Extract
-- begin --

# Happy birthday AJLang! And Susie!



## Northerner (Oct 4, 2013)

Hope you have a wonderful day!


----------



## LeeLee (Oct 4, 2013)

Happy Birthday!  Hope you have a lovely cake and lots of wine!


----------



## Hazel (Oct 4, 2013)

Many happy returns xx


----------



## bev (Oct 4, 2013)

Happy Birthday!Bev


----------



## AlisonM (Oct 4, 2013)

Happy birthday Amanda and Susie. Are you having a good day?


----------



## gabriele (Oct 4, 2013)

Happy Birthday Amanda and Susie and a wonderful day for you both !


----------



## AJLang (Oct 4, 2013)

Thank you very much for all of the birthday wishes.  Alan the Abba photo really made me smile. Alison I love the animation.  We're having a really lovely day.  I started the day with a glass (or two!!) of bubbly whilst opening lots of presents.  My brother then came round and after that Mark, Susie and I went for a lovely walk.  Since then we've been chilling eating lovely food and continuing with the nibbles.  Time a birthday siesta now


----------



## mum2westiesGill (Oct 4, 2013)

*Wishing you a very Happy Birthday Amanda & Susie, hope you're having a lovely day XX*


----------



## Cleo (Oct 4, 2013)

-- end --

Data

-- begin --

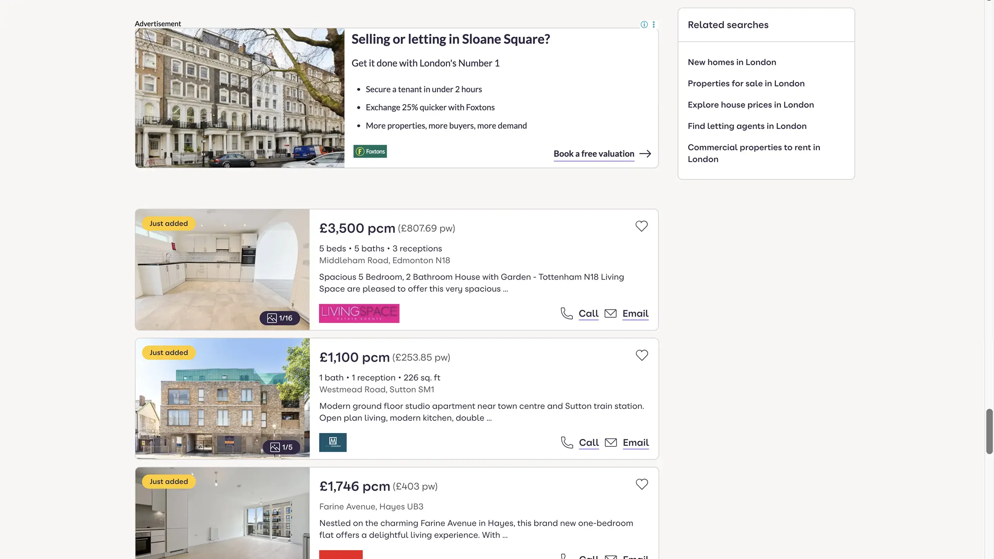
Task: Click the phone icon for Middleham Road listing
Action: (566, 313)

-- end --
-- begin --

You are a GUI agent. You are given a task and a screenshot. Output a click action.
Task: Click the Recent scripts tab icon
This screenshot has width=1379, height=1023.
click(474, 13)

-- end --
-- begin --

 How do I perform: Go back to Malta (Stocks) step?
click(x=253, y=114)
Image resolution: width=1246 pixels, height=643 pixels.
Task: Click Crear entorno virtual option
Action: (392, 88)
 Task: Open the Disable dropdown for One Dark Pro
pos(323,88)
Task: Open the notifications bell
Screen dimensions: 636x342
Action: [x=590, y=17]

-- end --

Short problem 1
Which posters in the birthday thread mention both Amanda and Susie by name in their messages? List their usernames.
Short problem 2
Continue the birthday thread from its last line.

Final result 1
AlisonM, gabriele, mum2westiesGill

Final result 2
Have a great day Amanda and Susie - have a glass (or three) of wine for me 
Xx


----------



## jalapino (Oct 4, 2013)

Happy birthday to you.....happy birthday to you.....happy birthday to Amanda!.....happy birthday to you!!! 

Hip hip hooray!!

Hip hip hooray!!

One for good luck...Hip hip hooray!!! 

P.s and Susie x x x


----------



## newbs (Oct 4, 2013)

Happy Birthday!  Hope you've both had a lovely day.


----------



## KateR (Oct 4, 2013)

Happy Birthday.


----------



## caroleann (Oct 4, 2013)

Happy birthday hope you both had a lovely day too xx


----------



## AJLang (Oct 5, 2013)

Thank you everyone we had an absolutely brilliant day


----------



## cazscot (Oct 6, 2013)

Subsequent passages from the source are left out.